I too was going to suggest refiring to see if the cloudyness will clear up. I brush my glazes on and someday hope to experiment and learn with air brushing.
Hi Varda,
I saw your post then immediately lost my internet and telephone connection for 2 days, it drove me round the twist, then I got it back for a day then lost it again today. That is why I am not posting anything on my blog. Now I am connected again and I hope it stays as I am home alone in Spain with husband flown back to London for a meeting today and tomorrow.
To your glaze; I have has the same thing happen to me and I thought it was devitrification. This is the crystallization of glaze upon cooling. Transparent glazes contain no crystals and are referred to as super-cooled liquids. However if glazes are cooled very slowly crystals begin to form and the resulting glaze is clouded with crystals on the surface which often appears matt, does it look like this? It often happens only on part of the pot. It is avoided for transparent shiny glazes by cooling them as quickly as possible. What are you ambient temperatures where you are at the moment? Might this have an impact on cooling? I wonder if this is the answer, do let me know.

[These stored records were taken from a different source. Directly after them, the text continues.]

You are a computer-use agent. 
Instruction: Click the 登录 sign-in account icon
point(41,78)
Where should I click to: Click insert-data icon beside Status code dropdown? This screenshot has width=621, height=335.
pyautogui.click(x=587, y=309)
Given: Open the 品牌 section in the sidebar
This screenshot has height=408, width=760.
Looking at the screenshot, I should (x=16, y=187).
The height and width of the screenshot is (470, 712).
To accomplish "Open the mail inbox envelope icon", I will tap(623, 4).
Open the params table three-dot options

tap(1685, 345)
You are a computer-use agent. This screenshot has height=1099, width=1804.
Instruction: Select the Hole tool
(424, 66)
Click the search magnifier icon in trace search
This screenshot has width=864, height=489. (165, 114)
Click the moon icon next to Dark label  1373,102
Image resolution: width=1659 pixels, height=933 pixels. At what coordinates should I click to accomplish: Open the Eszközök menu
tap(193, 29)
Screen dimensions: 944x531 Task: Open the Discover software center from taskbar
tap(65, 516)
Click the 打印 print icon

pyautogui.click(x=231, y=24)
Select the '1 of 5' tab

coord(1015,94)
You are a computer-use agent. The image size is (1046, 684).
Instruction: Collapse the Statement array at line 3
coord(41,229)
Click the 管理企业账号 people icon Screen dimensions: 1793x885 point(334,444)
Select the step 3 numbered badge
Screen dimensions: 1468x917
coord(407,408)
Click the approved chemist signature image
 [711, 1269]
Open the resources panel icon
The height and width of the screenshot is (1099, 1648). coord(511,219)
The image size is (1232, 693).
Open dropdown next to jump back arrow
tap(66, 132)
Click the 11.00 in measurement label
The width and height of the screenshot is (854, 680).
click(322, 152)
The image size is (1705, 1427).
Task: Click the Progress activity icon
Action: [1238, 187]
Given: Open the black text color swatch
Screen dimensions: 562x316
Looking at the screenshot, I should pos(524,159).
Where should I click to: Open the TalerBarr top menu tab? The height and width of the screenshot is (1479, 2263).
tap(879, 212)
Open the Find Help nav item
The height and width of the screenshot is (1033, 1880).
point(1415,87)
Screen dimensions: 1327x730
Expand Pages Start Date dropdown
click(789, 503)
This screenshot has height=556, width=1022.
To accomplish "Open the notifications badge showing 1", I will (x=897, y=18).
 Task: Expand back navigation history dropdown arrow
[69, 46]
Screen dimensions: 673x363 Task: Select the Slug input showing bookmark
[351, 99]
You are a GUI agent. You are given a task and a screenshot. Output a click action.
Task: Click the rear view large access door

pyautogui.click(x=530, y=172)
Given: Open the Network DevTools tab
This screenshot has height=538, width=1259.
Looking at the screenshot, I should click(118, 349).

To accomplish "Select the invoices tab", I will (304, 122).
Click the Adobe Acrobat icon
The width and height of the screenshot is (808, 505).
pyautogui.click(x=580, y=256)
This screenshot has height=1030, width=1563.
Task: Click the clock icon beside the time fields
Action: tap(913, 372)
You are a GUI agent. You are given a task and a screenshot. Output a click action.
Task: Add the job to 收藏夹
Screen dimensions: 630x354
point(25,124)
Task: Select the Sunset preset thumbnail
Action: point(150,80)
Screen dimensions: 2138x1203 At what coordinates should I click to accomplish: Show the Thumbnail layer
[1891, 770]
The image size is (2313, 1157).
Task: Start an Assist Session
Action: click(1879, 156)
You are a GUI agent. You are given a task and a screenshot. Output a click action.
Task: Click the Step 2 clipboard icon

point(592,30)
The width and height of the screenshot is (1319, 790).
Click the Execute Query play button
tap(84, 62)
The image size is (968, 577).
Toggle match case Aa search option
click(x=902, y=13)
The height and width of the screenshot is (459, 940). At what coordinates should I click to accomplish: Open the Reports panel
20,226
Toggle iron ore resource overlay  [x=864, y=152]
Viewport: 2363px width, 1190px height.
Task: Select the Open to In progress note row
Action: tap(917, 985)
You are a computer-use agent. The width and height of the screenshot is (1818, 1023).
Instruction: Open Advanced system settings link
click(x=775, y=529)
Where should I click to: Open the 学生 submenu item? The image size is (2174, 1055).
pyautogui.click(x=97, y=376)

Well I am glad we have cleared up that problem. For anyone reading this thread you said this in reply to my comment:
"You must be so right!!! I have started recently to fire up to 1180 Celsius, with slow cooling, hold 10 minutes at 1180, then, slow cool to 1000 and hold for 15 min, then slow cool to 800. I never did this before with transparent glaze, and never had the problem before, so what you are saying really makes sense. I didn't think about this, because I do not have experience at all, and thought that slow cooling is better, if one doesn't want to fire higher than 1180.
Why I do not fire at 1200- 1220? Because it looked to me, that the glazes looked burnt a little, and also I remember reading somewhere in my books, that slow cooling is a good way to get deeper colors. I am happy that my daughter study pottery in art school; she'll probably know much more than me, and won't do stupid mistakes. Thank you so much Kitty for writing me- I will change the firing program in the coming kiln."
So the answer is to take the kiln up to the temperature you require. I think 1180 is very high for earthenware and it might be this that is knocking back your colours. I fire to 1107 and this is regarded as high, bit I do not know what clay you are using. The reds and oranges don't like the high temperatures. Anyway take the kiln to top temperature and soak for 10 minutes then switch off and let the kiln cool as normal. If you are experiencing very hot weather, after 800 degrees take the bung out. I think you might try a re-fire of ONE of the cloudy pots to see what happens. it may blister and crater but that will be due the re-fire not the new cycle. In Ireland where they make Waterford crystal glass they have to crash cool the mouton glass and that is what gives it its fabulous bright glassy “ping”.
My bedside reading is Frank and Janet Hamer’s “The Potter’s Dictionary of Materials and Techniques” it is very good I recommend it if you can get hold of a copy it has everything you could need to know about pottery.
If you are useing stoneware then your top temperature is right. I am impressed you can get those reds at such a high fire.